Mein persönlicher Standpunkt ist sehr gemischt. Ich sehe es so, dass nicht immer alles „schwarz-weiß“ ist, im Sinne dass eine Seite – egal von welcher wir gerade sprechen –  nur gut oder nur schlecht ist. Ich habe z.B. gute Aktionen und Ansätze von Organisationen und Gruppen auf beiden Seiten erlebt. Bisher war ich jedoch lediglich eineinhalb Monate dort und habe mich noch nicht so intensiv mit der Geschichte des Konflikts und Ansätzen der Konfliktlösung beschäftigt. In den kommenden sechs Monaten werde ich mir ein genaueres Bild vor Ort machen können. Ich glaube aber an den positiven Einfluss, der durch Gemeinschaftsbildung und Erziehung zum Frieden erzielt werden kann.

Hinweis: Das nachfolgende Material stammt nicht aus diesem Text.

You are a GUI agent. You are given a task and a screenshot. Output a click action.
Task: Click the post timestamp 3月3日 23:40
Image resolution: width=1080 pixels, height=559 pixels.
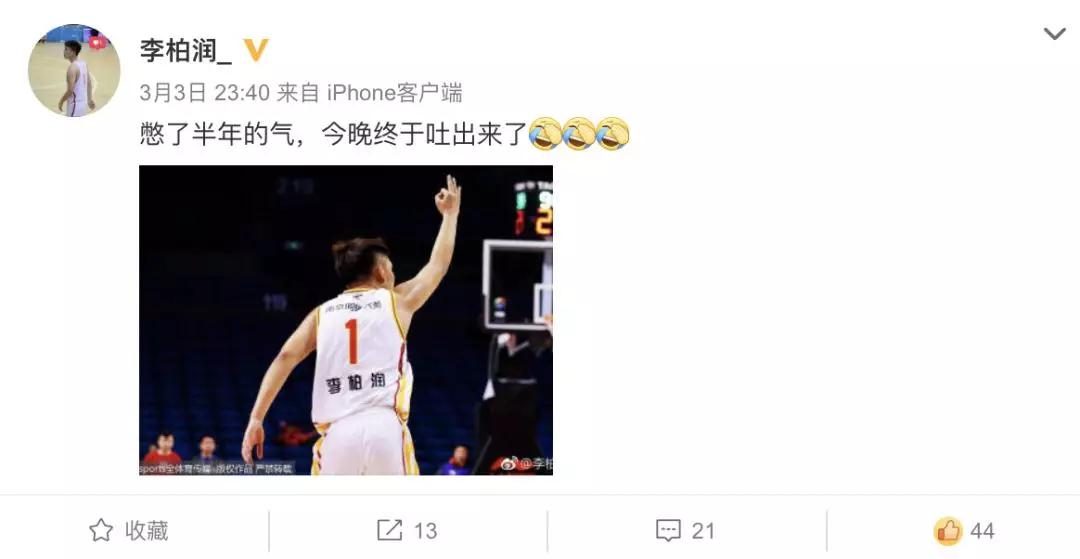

Was hat dich ursprünglich dazu bewegt, den IRIS-Master zu absolvieren?
Im Rahmen meines Psychologie-Bachelors habe ich drei Jahre lang in Köln studiert und war auf der Suche nach einem Master, der mir ein etwas breiteres Spektrum an Wissen und auch etwas andere Methoden aufzeigt, als die klassischen, die in der Psychologie gelehrt wurden. In dem Masterprogramm lernen wir viel über Community Management, Organisationen, die einen partizipativen Ansatz verfolgen und sich für die Rechte von bestimmten Gruppen einsetzen, die ansonsten kaum Unterstützung erhalten. Ich persönlich fand die verschiedenen Module sehr spannend und habe auch von Kommilitonen, die das Programm bereits abgeschlossen haben, sehr positives Feedback erhalten. Vor allem auch die Verbindung zwischen Theorie und Praxis wird sehr wertgeschätzt.
 

Verena hat außerdem vor, vor allem mit der zweiten Generation des Dorfes im Alter von 23 bis 30 Jahren zu arbeiten, um zu sehen, wo der Weg der Friedensarbeit hinführen wird. Viele der Kinder, die selbst im Dorf aufgewachsen sind, setzen sich heute als junge Erwachsene selbst für Friedensarbeit und Menschenrechte ein, einige arbeiten eng mit der Friedenschule zusammen oder unterrichten in der zweisprachigen Schule im Dorf. An solchen Dingen lässt sich erkennen, wie nachhaltig die Friedensarbeit ist.